---- Extracted records

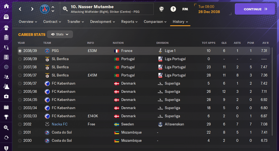279x151 pixels.
Task: Open the Stats view dropdown
Action: pos(60,34)
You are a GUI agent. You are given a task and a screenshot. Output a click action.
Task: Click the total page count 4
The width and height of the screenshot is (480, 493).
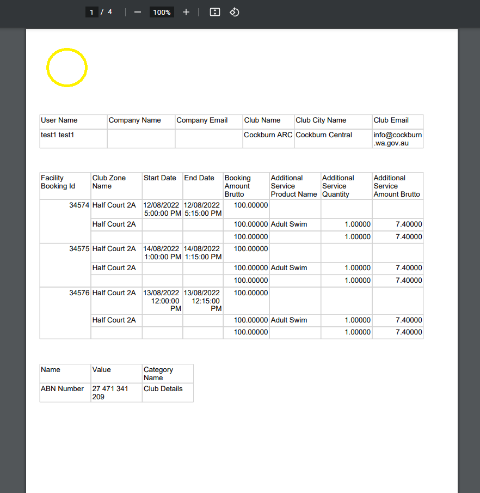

--------

The task – Start with the line that holds "Task: Click the total page count 4" and retype each line through the last one in the data, exactly and without pictures.

Exercise result –
Task: Click the total page count 4
The width and height of the screenshot is (480, 493).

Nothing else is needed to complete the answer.